Some smart people have written some very smart things on this latest Sheryl Sandberg / TeamWorkingLady / bossy-is-a-bad-word marketing fiasco, so I’ll let the links do the talking:

Ann Friedman — NY Mag’s The Cut

Katy Waldman — Slate’s XX Factor

Jessica Roy — TIME

And my favorite: my friend Zara Kessler on Bloomberg View. Zara has coined the word “bossiful”, which we should ALL be using immediately. Goal for the weekend: use it in a sentence with 5 different people. Just spreading the bossy love.

Above is the star-studded #BanBossy campaign video, which has the right message but, ultimately, just the wrong hashtag. It goes back to the basic Lean In debate: do women adapt their attitudes and vocabularies to the already-existing culture, or do we attempt structural change? Sheryl says get with the program; the women linked to above say we’ve gotta change the paradigm. (Disclaimer: I agree with them.)

On a personal note, sure I was called bossy when I was younger—mostly by boys, but often by girls too. Sure it hurt—because it was somehow an insult; because it suggested I wasn’t “chill” enough, that I needed to just relax and care less about the class project, or the dance we were choreographing for a school show, or the extracurricular we were organizing. And yes, these were good lessons to learn about interpersonal communication and social interaction. You can’t go through life bossing people around indiscriminately. (Not that I was doing that, I hope…) Couch your commands in kindness; delegate with reason; lead with humility.

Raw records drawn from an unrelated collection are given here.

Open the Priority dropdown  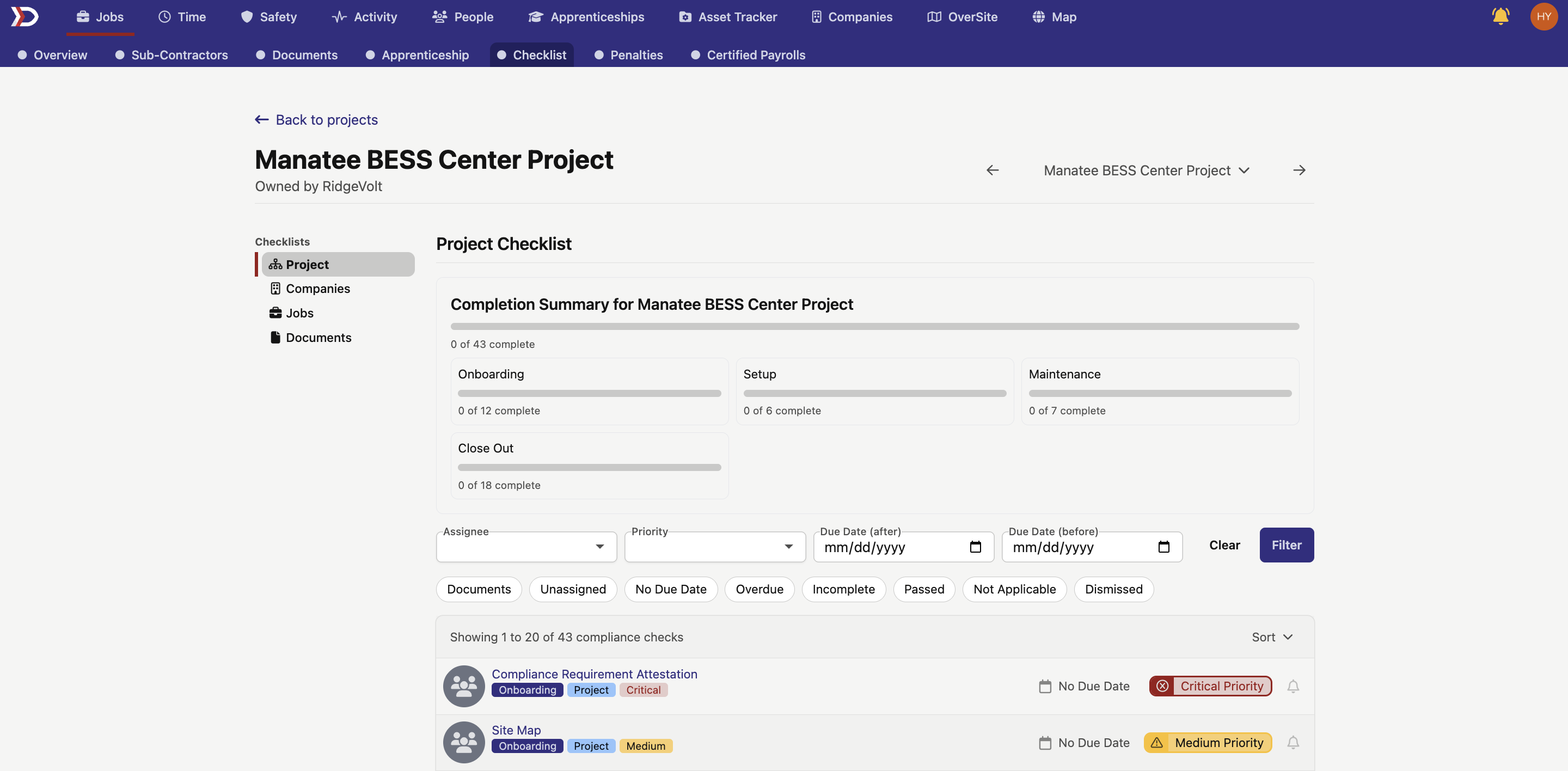point(715,547)
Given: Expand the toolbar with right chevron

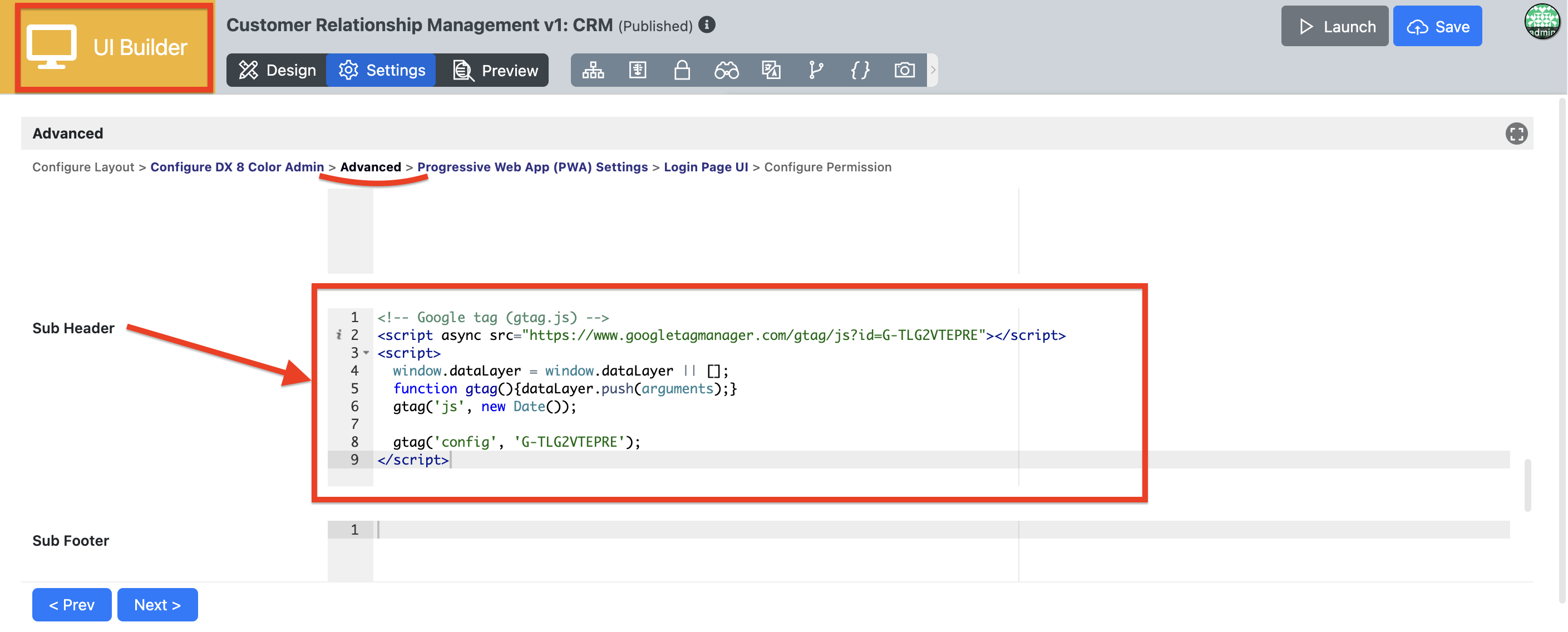Looking at the screenshot, I should 933,71.
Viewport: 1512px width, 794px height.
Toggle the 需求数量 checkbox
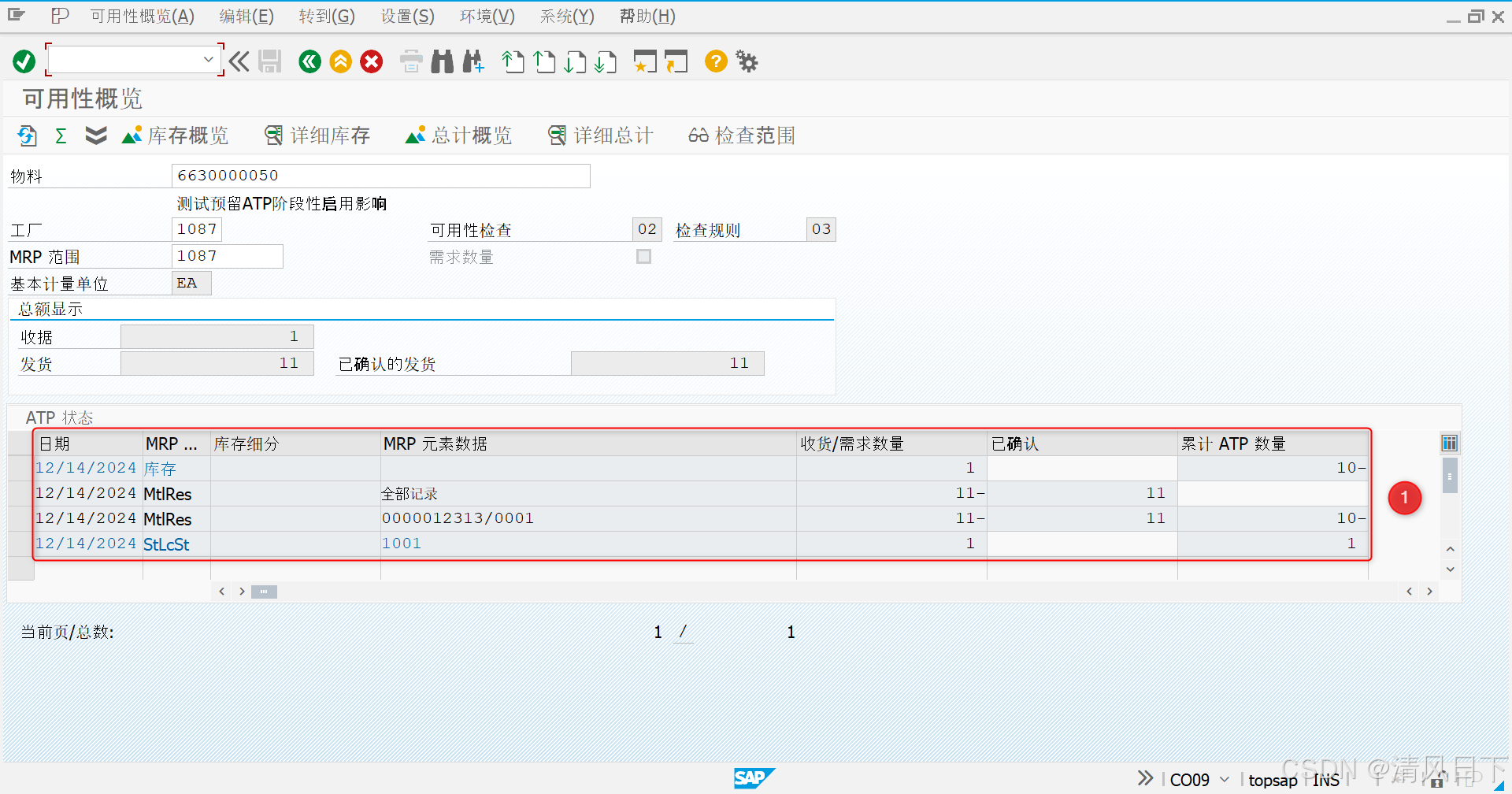click(x=643, y=256)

But bossy isn’t bad. I figured that one out soon enough. Bossy gets things done. Bossy doesn’t take no for an answer. Bossy knows that without her, things don’t happen.

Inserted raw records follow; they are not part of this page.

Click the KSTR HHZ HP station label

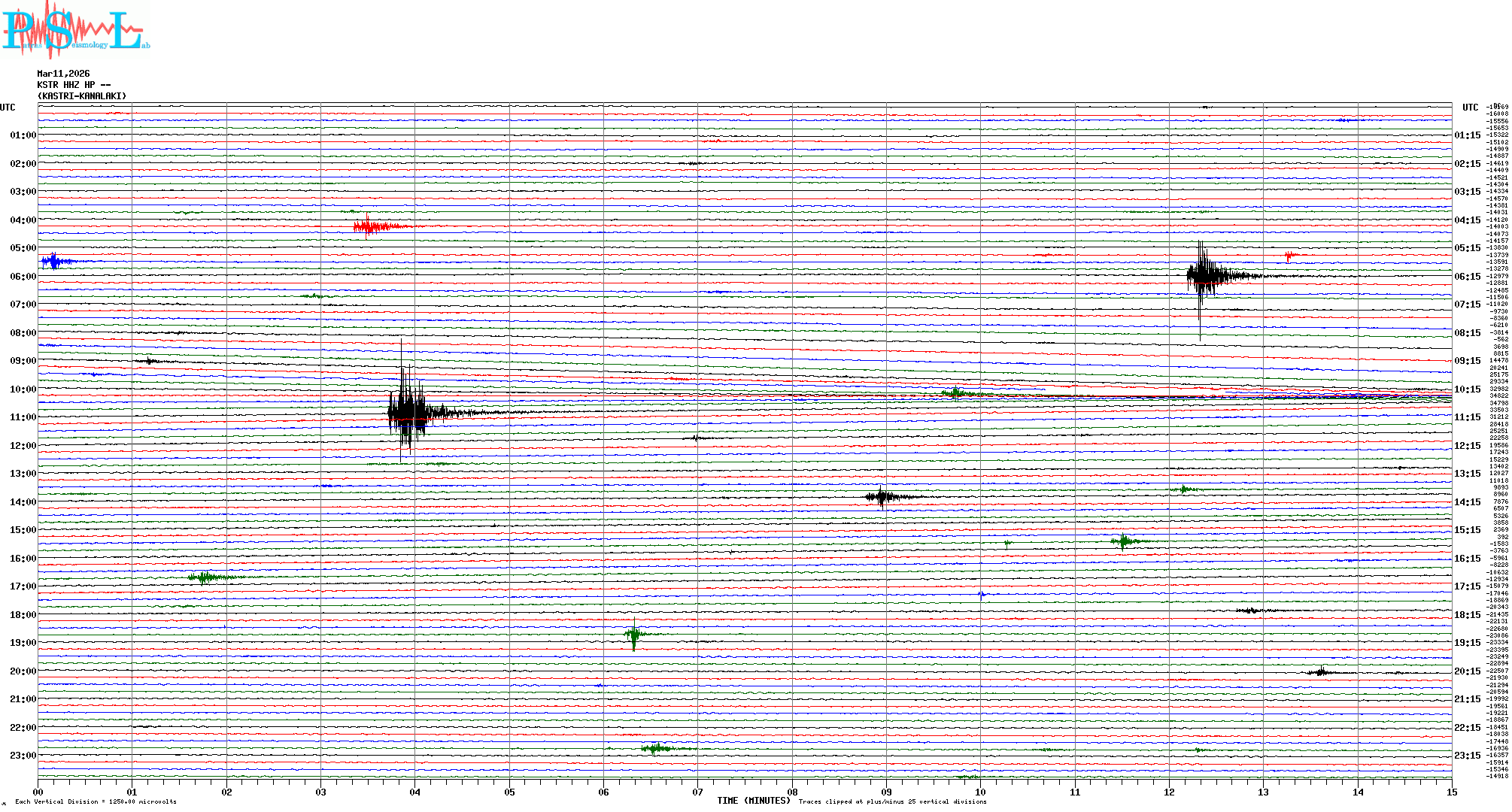pyautogui.click(x=74, y=85)
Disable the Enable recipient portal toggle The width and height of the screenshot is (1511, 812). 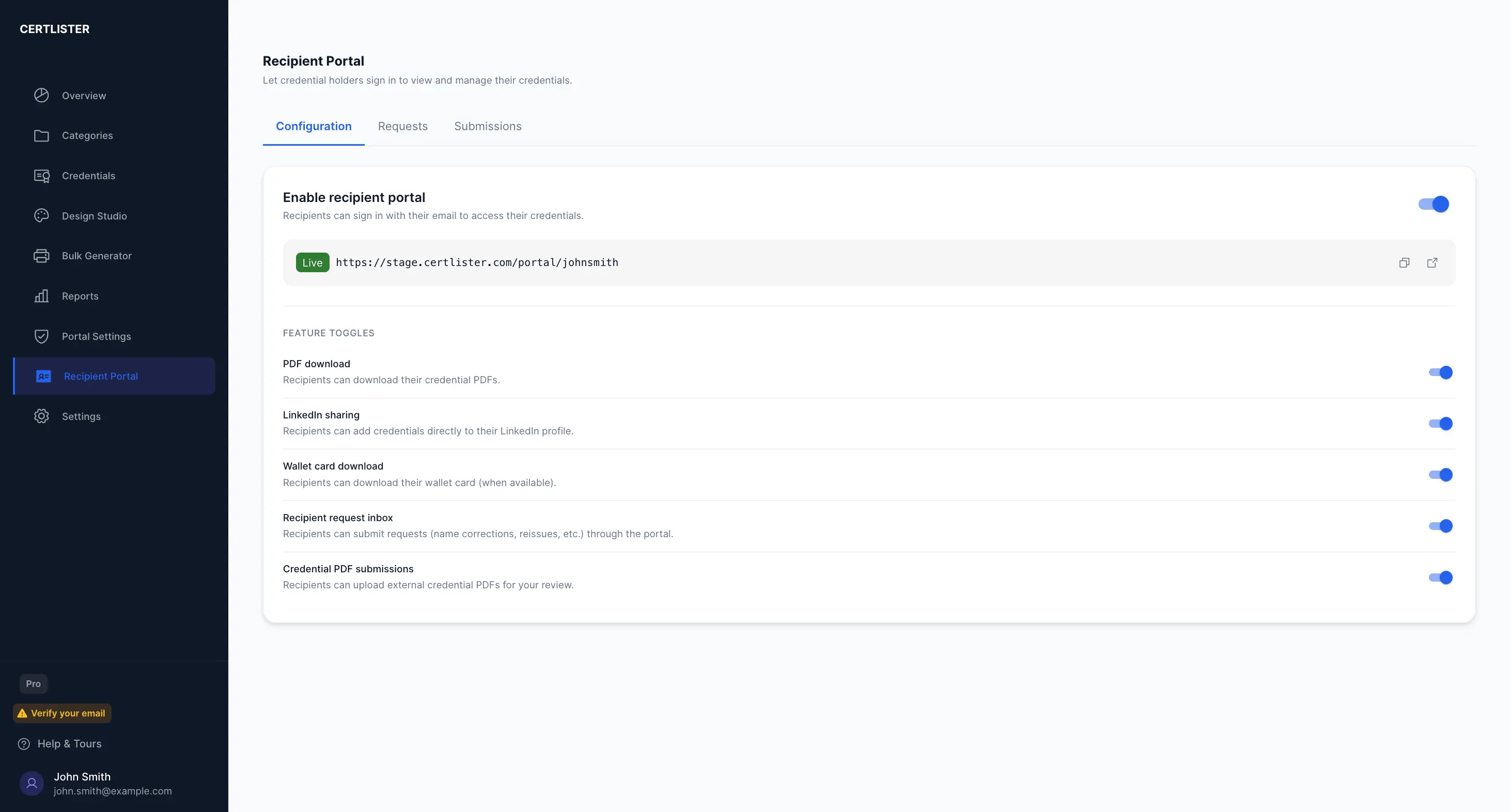[x=1434, y=204]
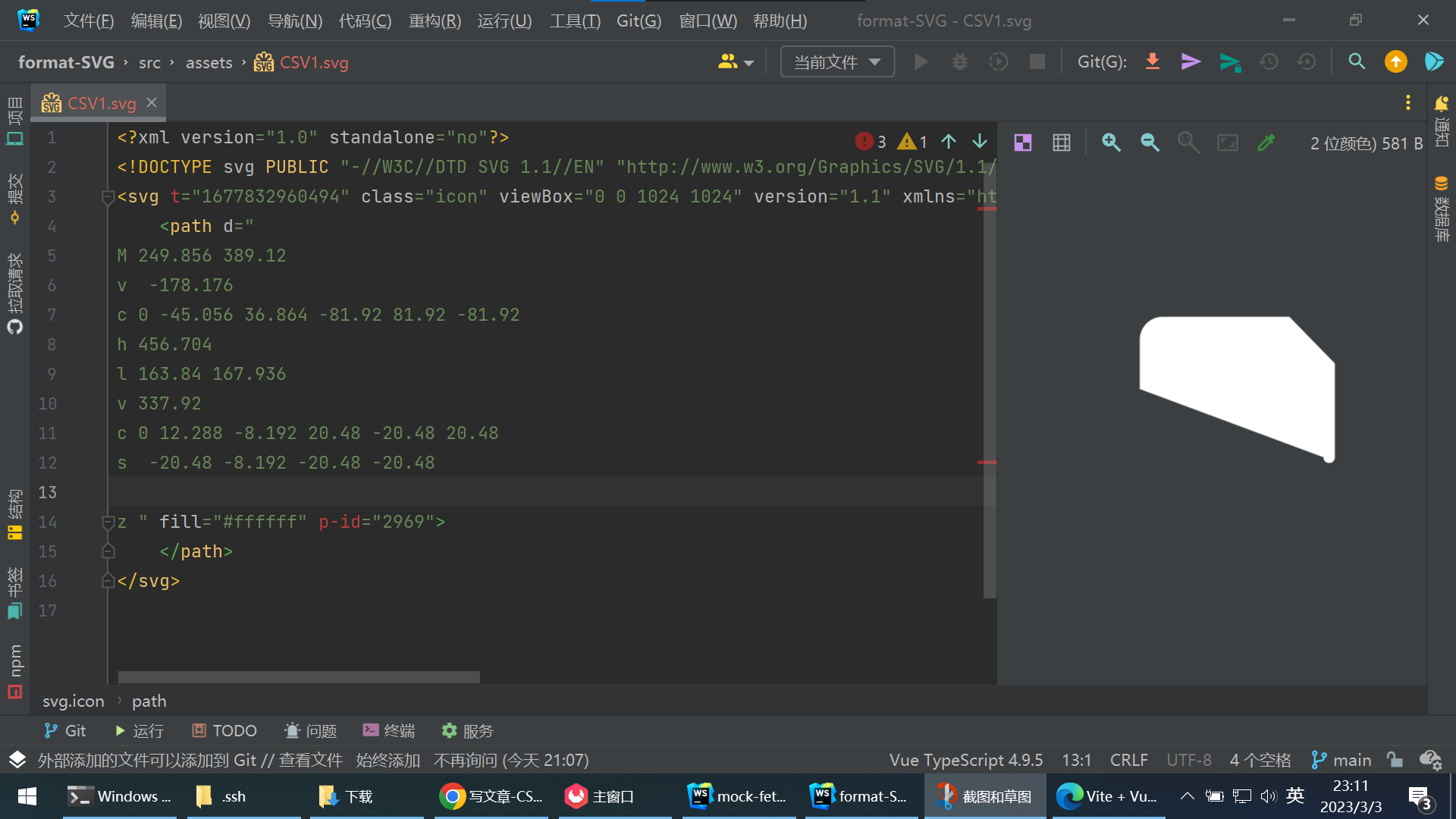Screen dimensions: 1456x819
Task: Click the assets breadcrumb in navigation bar
Action: point(209,62)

Bossy is being a leader at the age where standing out from your peers is scary, uncomfortable, and not “popular” or “cool.”

And that’s really, really good. So, as those writers have articulated in the links above: don’t ban bossy. Celebrate what it truly means in a youth context. Encourage its positive affiliations for girls who are afraid to stand out. Don’t ban the word, because that makes it a stigma. Turn it into a compliment, because it means you’re speaking up.

As for me, right now I’m not the boss; far from it. But I damn well plan on being one. And being called “bossy” as a kid? There’s no shame in that now. In fact, in retrospect, it was definitely a compliment.